Furthermore, Anish divulged that he had allocated around 80% of his investment portfolio to BTC and ETH while the other 20% was split between Dogecoin, Polygon, and Chainlink’s LINK cryptocurrency. He also states that the cryptocurrencies crash in May almost devastated his portfolio hadn’t he liquidated his cryptocurrencies for cash prior to the collapse.

The correlation risk for retail traders

There is a high risk for retail traders who over-rely on the two biggest cryptocurrencies in their portfolio namely Bitcoin and Ethereum. These two cryptocurrencies may have different use cases and economics, however, they tend to move in the same direction when examining the crypto charts. This is great when there is a bull run but when there’s a downturn it can be devastating to cryptocurrency investors.

Liam Bussell, head of corporate communications at fiat-to-crypto gateway provider Banxa, argues that the top two cryptocurrency markets — Bitcoin and Ethereum — are good liquidity backstops for crypto traders. He also notes that mid or low capitalization projects stand to thrive. Investors can protect themselves by diversifying their investments with stocks, commodities, and fixed-income securities/funds.

Decoupling ahead for the giant cryptos

The Ethereum 2.0 transition from proof-of-work to proof-of-stake might make the correlation between the price of Bitcoin and Ethereum come to end. A new Ethereum Improvement Proposal (EIP) will lower the number of transaction fees collected via the platform. However, there could be some drawbacks to this. As a result, 1 million ETH will be eliminated from circulation each year- so it’s safe to say that ETH will become less common in the crypto market as time progresses.

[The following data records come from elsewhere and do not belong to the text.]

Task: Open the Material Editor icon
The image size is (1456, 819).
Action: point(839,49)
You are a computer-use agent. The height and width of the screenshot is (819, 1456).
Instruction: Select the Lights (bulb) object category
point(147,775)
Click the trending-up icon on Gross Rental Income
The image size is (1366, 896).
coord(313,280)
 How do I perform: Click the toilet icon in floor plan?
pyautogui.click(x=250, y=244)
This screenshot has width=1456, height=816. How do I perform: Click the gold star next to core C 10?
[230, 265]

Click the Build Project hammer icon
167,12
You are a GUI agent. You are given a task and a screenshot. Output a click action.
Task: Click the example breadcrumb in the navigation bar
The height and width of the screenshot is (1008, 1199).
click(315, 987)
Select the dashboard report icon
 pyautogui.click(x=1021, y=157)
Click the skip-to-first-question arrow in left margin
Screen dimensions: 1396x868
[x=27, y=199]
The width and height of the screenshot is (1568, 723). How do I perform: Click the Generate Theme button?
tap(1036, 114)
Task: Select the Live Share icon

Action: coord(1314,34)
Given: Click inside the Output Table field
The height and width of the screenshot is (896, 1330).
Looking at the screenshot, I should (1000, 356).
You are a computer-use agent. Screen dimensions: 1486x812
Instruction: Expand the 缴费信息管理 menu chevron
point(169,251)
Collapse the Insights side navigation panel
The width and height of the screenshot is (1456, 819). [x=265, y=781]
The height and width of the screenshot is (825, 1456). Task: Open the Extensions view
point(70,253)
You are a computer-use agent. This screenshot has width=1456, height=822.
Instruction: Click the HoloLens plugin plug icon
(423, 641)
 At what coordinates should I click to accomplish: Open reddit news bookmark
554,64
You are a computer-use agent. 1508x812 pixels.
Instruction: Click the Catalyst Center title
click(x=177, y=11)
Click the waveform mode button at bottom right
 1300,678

On the other hand Bitcoin halves the amount of new bitcoins it creates every four years, a process called halving. The maximum supply for bitcoin is 21 million tokens.

To wrap things up

Bitcoin and Ethereum have been pegged together since the inception of Ethereum. The latest transition for Ethereum to Ethereum 2.0 might see some big changes in the correlation of the prices between the cryptocurrency giants. This will mean cryptocurrency investors will not have to cope with big losses if there is a downturn in the cryptocurrency market. These are interesting times for cryptocurrency and being an investor can be lucrative if you take advantage of all the information out there.